The Joy of a Bath: Recovery, Slow Living, and Weekly Rituals

A weekly post-workout bath is my favorite slow living ritual. Part recovery, part reflection, and part cultural tradition, it’s how I stay strong, grounded, and refreshed.

Jan 11, 2026
TABLE OF CONTENTS

The Joy of a Bath

A good bath feels almost defiant in a world that keeps telling us to hurry.
I’ve made it a weekly habit, especially after my lifting day. When muscles are worked and everything feels a little tight, a hot bath does what nothing else quite can. I add a scoop of rosin salt and settle in, staying until the water cools, about 45 minutes. This habit has become part of my recovery, right alongside the work itself.

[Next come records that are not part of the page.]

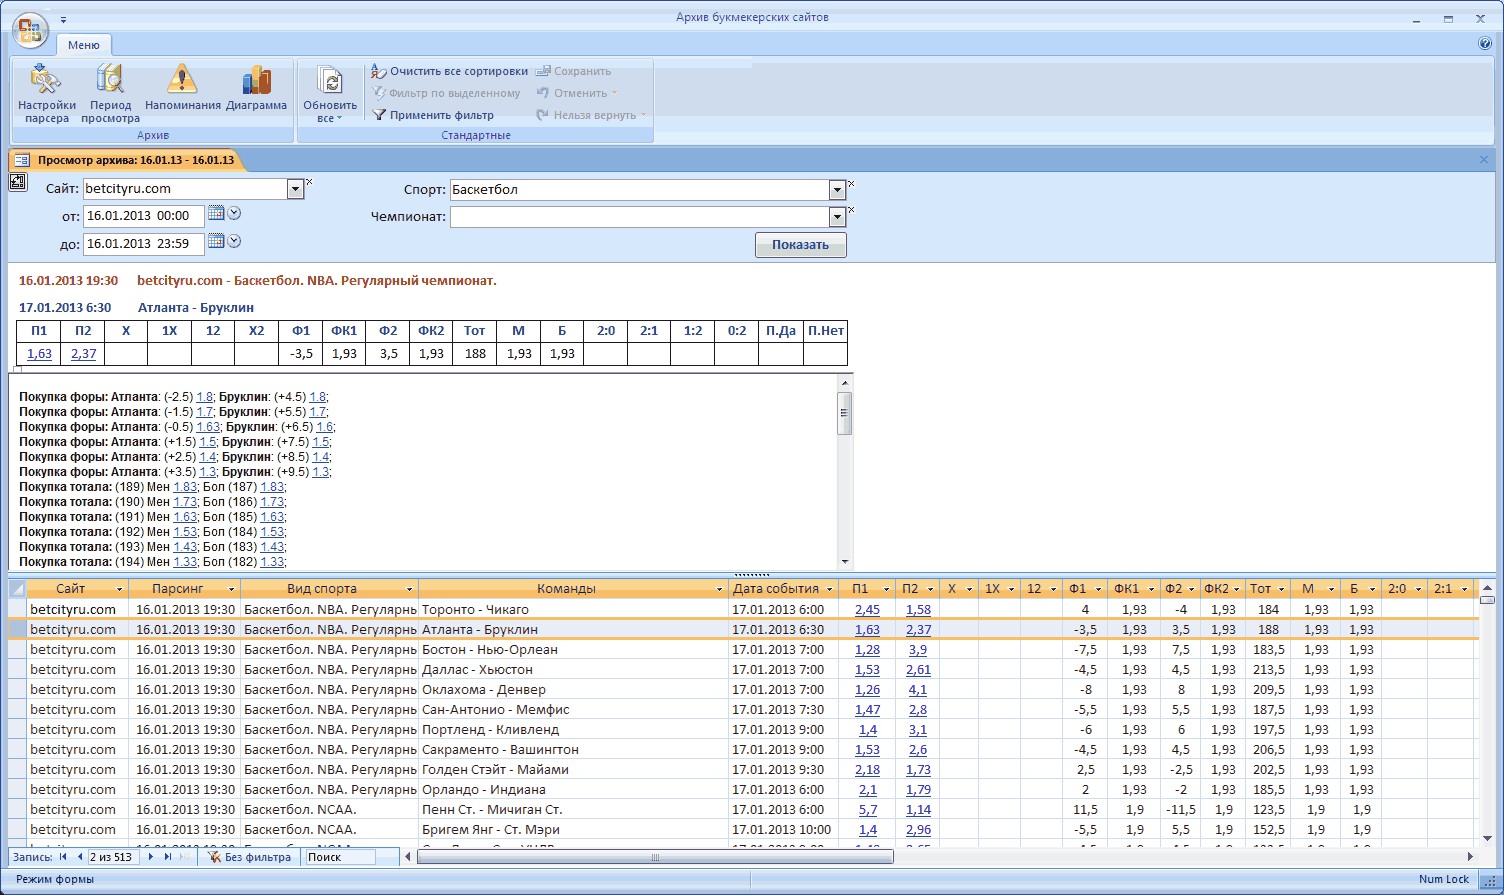The width and height of the screenshot is (1504, 895).
Task: Open calendar picker next to от date
Action: pyautogui.click(x=216, y=214)
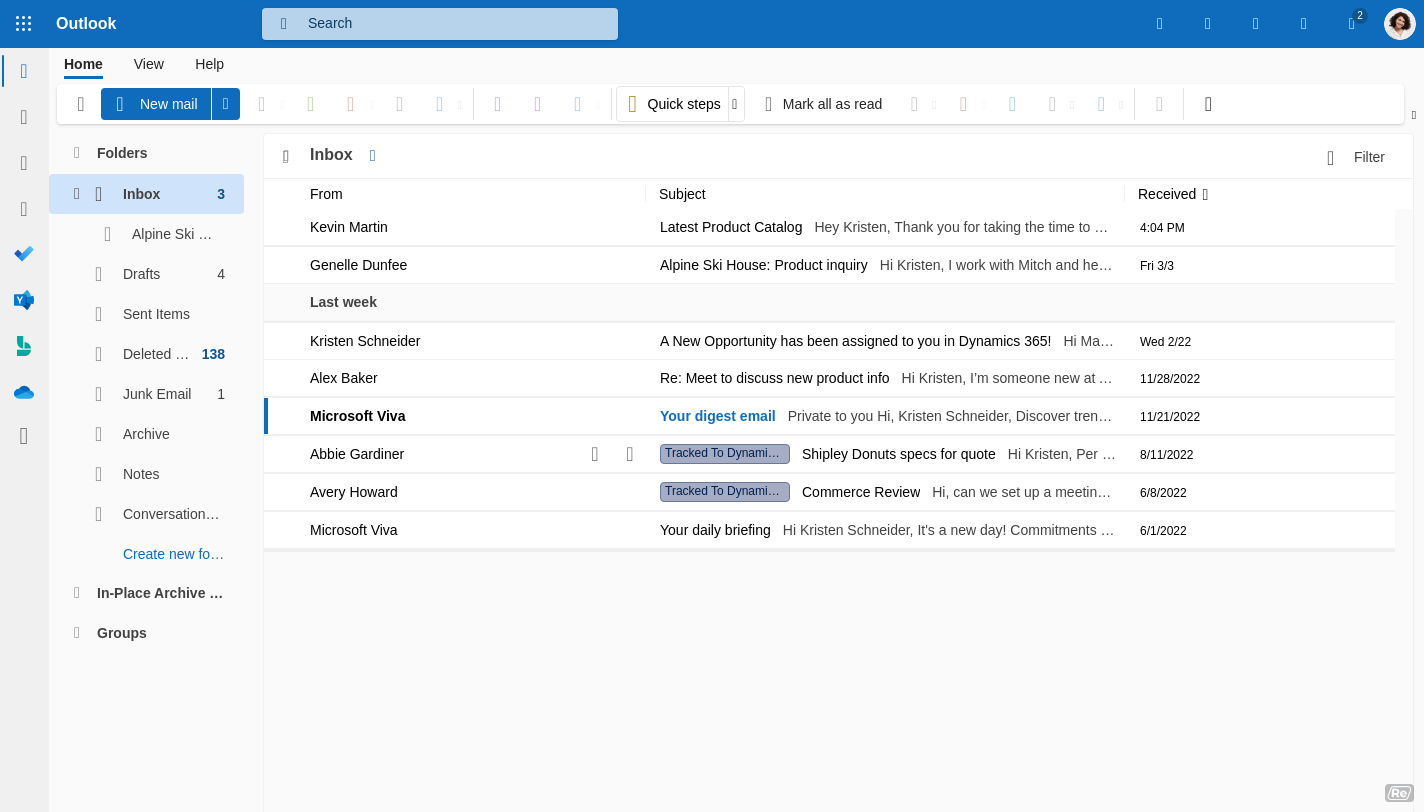1424x812 pixels.
Task: Open Viva Engage in the left sidebar
Action: (x=24, y=300)
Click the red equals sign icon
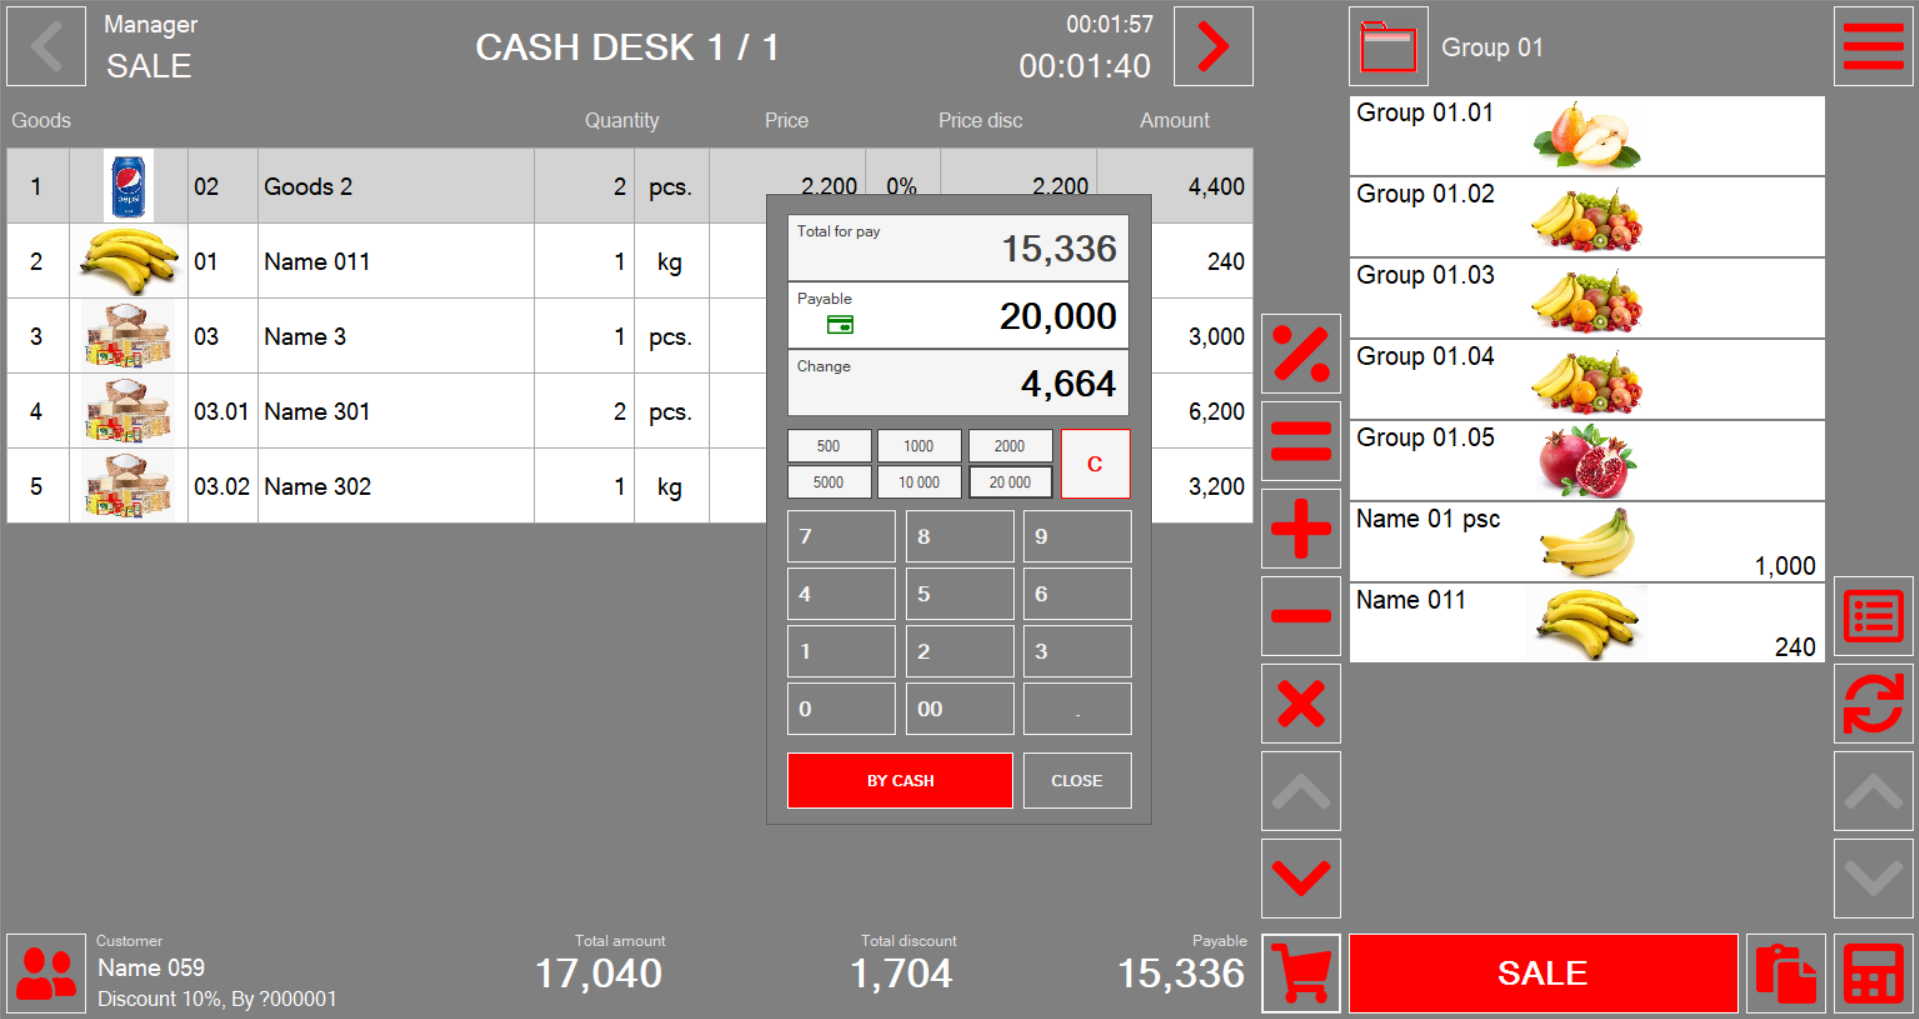This screenshot has height=1019, width=1919. [x=1300, y=441]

I’ve written more about the training side here, but the bath is the quiet companion to that effort. Strength is built in the gym. Longevity is protected in moments like this.
This idea isn’t new, and it isn’t uniquely mine. Bathhouses have long been part of Korean culture, where jjimjilbang are treated not as luxuries but as upkeep. You go to soak, to sweat, to rest. You eat something simple. You linger. The body is worked, then warmed, then cared for. Recovery is not optional. It’s assumed.
Even Winston Churchill understood the power of simple comforts. He once listed life’s essentials as hot baths, cold champagne, new peas, and old brandy. Not extravagance—just attention to what restores you.
A bath fits perfectly into slow living. It doesn’t optimize you. It restores you.
In a busy life, it’s not a luxury.
It’s maintenance.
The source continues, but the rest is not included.